» **REQUIREMENT**
The records sit below. Return every line in them that holds the word "computer".

(Stored data)
*** Block opens ***

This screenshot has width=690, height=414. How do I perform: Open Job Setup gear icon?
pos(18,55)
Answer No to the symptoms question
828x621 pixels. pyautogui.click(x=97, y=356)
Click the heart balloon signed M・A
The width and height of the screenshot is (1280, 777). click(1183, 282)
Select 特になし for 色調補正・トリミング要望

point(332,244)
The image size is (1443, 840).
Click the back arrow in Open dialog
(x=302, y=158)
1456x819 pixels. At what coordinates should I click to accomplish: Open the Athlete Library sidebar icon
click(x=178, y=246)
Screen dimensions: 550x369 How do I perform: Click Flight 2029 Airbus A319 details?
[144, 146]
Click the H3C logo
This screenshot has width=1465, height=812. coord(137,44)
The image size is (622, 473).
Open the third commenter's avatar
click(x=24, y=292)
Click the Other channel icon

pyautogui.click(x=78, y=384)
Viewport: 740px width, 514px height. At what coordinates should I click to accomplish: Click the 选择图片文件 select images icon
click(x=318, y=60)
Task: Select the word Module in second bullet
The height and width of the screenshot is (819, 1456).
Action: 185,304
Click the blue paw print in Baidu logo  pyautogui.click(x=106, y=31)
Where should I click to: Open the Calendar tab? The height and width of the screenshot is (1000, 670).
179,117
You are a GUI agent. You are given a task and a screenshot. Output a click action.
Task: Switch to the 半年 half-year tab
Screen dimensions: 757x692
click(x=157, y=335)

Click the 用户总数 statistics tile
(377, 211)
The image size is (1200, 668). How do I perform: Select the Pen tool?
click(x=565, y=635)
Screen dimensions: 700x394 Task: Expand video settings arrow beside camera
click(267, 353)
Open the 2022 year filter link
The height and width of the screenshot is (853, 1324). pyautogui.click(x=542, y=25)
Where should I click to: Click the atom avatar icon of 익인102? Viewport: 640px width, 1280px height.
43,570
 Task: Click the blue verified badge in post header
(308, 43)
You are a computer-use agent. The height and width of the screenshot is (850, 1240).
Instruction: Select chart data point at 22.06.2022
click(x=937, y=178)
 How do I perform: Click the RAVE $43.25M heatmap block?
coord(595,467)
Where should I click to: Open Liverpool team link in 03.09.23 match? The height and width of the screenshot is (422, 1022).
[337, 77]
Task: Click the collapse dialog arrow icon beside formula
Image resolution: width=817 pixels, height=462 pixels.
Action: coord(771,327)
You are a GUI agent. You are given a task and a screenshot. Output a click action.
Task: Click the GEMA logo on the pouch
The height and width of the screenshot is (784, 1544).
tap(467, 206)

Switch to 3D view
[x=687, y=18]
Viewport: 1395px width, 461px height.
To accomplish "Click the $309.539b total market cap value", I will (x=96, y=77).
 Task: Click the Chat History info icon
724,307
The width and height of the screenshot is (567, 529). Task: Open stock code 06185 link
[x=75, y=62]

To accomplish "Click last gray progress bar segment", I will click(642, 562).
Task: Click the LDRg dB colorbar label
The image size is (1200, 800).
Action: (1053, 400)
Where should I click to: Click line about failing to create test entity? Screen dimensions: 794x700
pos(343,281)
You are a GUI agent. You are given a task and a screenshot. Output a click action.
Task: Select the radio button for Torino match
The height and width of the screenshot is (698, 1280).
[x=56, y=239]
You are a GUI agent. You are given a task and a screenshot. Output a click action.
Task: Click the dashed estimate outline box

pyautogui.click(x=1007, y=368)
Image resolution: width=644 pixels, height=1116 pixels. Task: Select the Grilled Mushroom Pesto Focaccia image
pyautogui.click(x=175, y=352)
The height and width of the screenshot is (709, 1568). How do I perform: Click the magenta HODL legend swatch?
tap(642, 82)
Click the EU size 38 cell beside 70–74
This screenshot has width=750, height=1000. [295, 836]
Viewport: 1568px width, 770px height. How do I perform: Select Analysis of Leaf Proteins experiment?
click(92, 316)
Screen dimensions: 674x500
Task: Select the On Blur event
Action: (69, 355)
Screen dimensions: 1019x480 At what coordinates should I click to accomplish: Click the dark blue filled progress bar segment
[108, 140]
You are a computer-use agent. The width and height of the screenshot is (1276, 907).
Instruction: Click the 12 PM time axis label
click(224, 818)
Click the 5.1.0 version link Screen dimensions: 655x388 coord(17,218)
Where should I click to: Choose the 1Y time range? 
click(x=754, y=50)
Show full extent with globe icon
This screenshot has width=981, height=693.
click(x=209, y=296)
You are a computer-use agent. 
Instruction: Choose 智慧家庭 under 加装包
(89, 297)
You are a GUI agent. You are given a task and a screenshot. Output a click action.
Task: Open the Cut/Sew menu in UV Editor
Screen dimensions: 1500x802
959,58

*** Block closes ***

» **YOUR RESPONSE**
You are a computer-use agent. The height and width of the screenshot is (850, 1240).
You are a computer-use agent. The width and height of the screenshot is (1276, 907).
You are a computer-use agent. 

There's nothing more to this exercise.